One of the most important features of Hoosier State Chronicles is the use of Optimal Character Recognition, or OCR. It is created by automated computer software that “finds” characters (letters, numbers, etc.) in digitized images and then transcribes them into searchable text. OCR allows users to search within the text of digitized newspapers for names, dates, or any other term that is relevant to their research. While OCR adds tremendous value to digitized materials, it doesn’t always correctly transcribe words or characters. You will frequently come across OCR that looks like the image below. (Click on images to enlarge them in separate tab.)
This is where our users come in. When you create a free account on Hoosier State Chronicles, you can actually edit the OCR text of a given page, which improves the functionality of our digitized newspapers. To date, our users have corrected over 315,000 lines of text; one user alone has corrected over 40,000 lines of text—more than anyone else! This blog post will show you how to create an account on Hoosier State Chronicles and how to correct OCR text in our digitized newspapers. With the tools provided here, we hope you will correct as many lines as possible. Who knows, you may even top the current record holder. Regardless of how many lines you correct, each one will make Hoosier State Chronicles a better platform for researchers delving into Indiana’s past through newspapers.
Creating a Free Account on Hoosier State Chronicles
Before you can edit OCR-generated text in Hoosier State Chronicles, you need to create a free account. To do this, click the “Register” link in the upper right-hand corner of the Hoosier State Chronicles homepage.
Fill in the required fields (email, display name, password) and click “go.” You’ll then receive an email to confirm your new account. Click the link in the email to confirm your account. You can now login via the account confirmation page and you’re ready to go!
OCR Text Correction
To correct OCR text, you can choose any issue or page you’d like. In this blog, we’ll work on the issue shown earlier, the February 1, 1916 edition of the South Bend News-Times. Choose a page of the issue either by clicking on the image itself or the page link on the left hand side. Once you’ve done that, you’ll see a “Correct this text” link; the text correction feature is accessed by clicking that link when viewing section text. This feature is split into two parts: the right side shows the page images that make up the document, and the left side is used for editing the lines of text.

• **Information provided**:

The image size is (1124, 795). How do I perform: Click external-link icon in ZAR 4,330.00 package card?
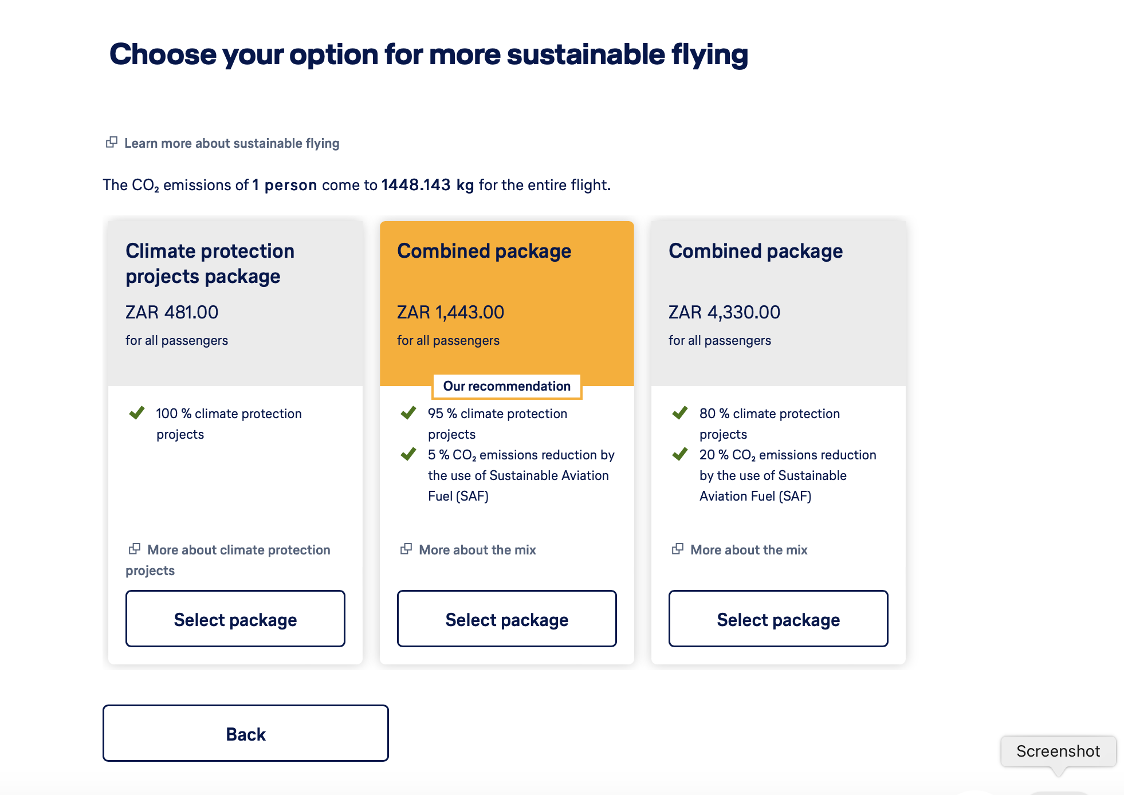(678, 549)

* * *

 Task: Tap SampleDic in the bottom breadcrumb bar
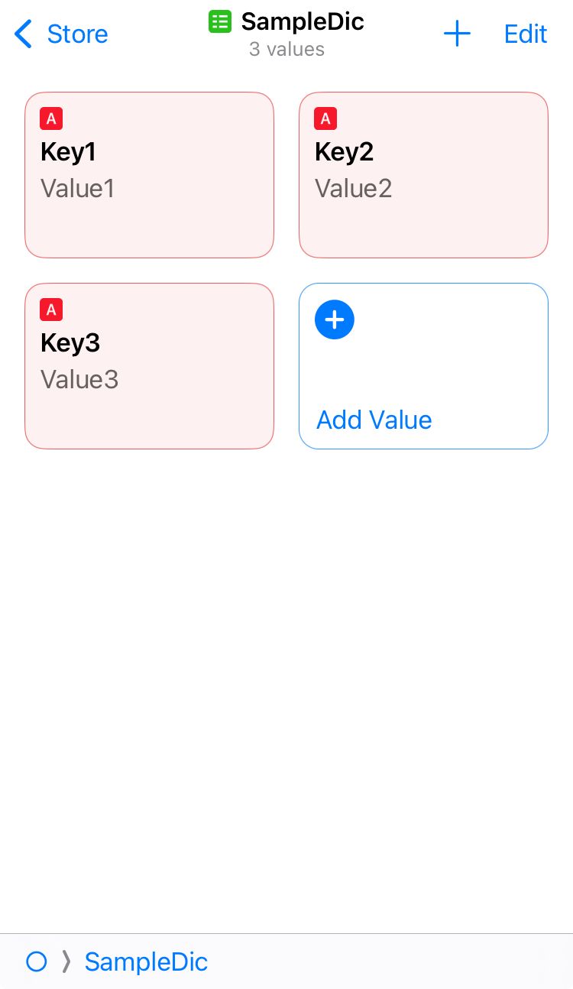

• **What this exercise asks**:
(a) In the OCR correction post, how many lines of text have users corrected to date?
(b) Name every required field that the OCR correction post says to fill in when registering for an account.
(c) Carry the OCR correction post on past its final sentence.
The records stand apart from the OCR correction post.

• **The replies**:
(a) Over 315,000 lines.

(b) Email, display name, password

(c)
When you move over the page images on the right, sections of the page will be highlighted. You can change this view by dragging with the mouse, or zoom in/out using the buttons above the images on the right-hand side. Clicking a highlighted section will select it and generate a form for editing that specific section on the left-hand side of the page.
You can now correct the text line by line. A red box is displayed on the right-hand side to help you determine what text should be included in the line on the left-hand side. Once you have finished correcting the text, click “Save.” The changes you make will take effect immediately. Alternatively, clicking the “Cancel” button will discard any unsaved changes you have made.
You can then make further corrections to the same block, move onto the next block by clicking the “Next” button, select another block in the right-hand side, or exit the text correction view by clicking the “Return to viewing mode” link. Clicking “Save & exit” instead of “Save” will save the changes and automatically return you to the normal viewing mode.
While our text correction feature is pretty robust, it has one limitation that we hope to change in the future. Currently, you can only edit existing fields generated by OCR; it doesn’t allow for the creation of new text fields. Even though this is a limitation, the OCR fields on our newspapers are fairly exhaustive and still give us substantial editing abilities.
Here’s another useful tip: many web browsers include spell-checking functionality and this can assist with your text correction by identifying misspelled words. If your web browser does not have this functionality, it’s likely there is a spell-checking add-on available (see your web browser’s help for information on how to install add-ons).
Now armed with the knowledge of text editing on Hoosier State Chronicles, you can improve the quality of our digital newspaper collection. Happy editing! If you have any other follow-up questions or concerns, please contact Justin Clark, Indiana State Library’s Digital Initiatives Director, via email at firstname.lastname@example.org.
Thanks to ISL’s Brittany Kropf for the blog’s title.
This article is based on a talk I gave at the Digital Public Library of America’s DPLA Fest conference on September 21, 2018.
Disclaimer: I am not a lawyer and this is not professional legal advice. This article is for educational purposes only. Please consult counsel concerning any potential digitization projects your institution is interested in pursuing.
Good afternoon. Thank you very much for attending this session. I’m Justin Clark, Project Manager of Hoosier State Chronicles, our state-wide historic digital newspaper program at the Indiana State Library. We are a part of the National Digital Newspaper Program (NDNP), a joint venture between the Library of Congress and the National Endowment for the Humanities. To date, we’ve digitized nearly a million pages of historic Indiana newspapers, of which over 300,000 have gone into NDNP’s Chronicling America database of nearly 14 million digitized newspaper pages from across the county.
When digitizing historic newspapers for NDNP, one of the most important things to consider is whether the paper is under copyright. You could have picked the perfect title, had it approved by your institution, and completed all of the arduous work of collation, but if you don’t check its copyright status, your work could all be for naught. This is why a basic understanding of fair use, the public domain, copyright, and conducting copyright research is essential to any newspaper digitization project. This talk will provide a general overview of what fair use is, how it relates to newspaper titles, and how you can complete the necessary research to ensure your desired title for digitization is acceptable. Doing this work gives you not only an expanded scope of potential titles for digitization, but it also provides peace of mind that you won’t hear from any lawyers in the future, besides your institution’s counsel, of course.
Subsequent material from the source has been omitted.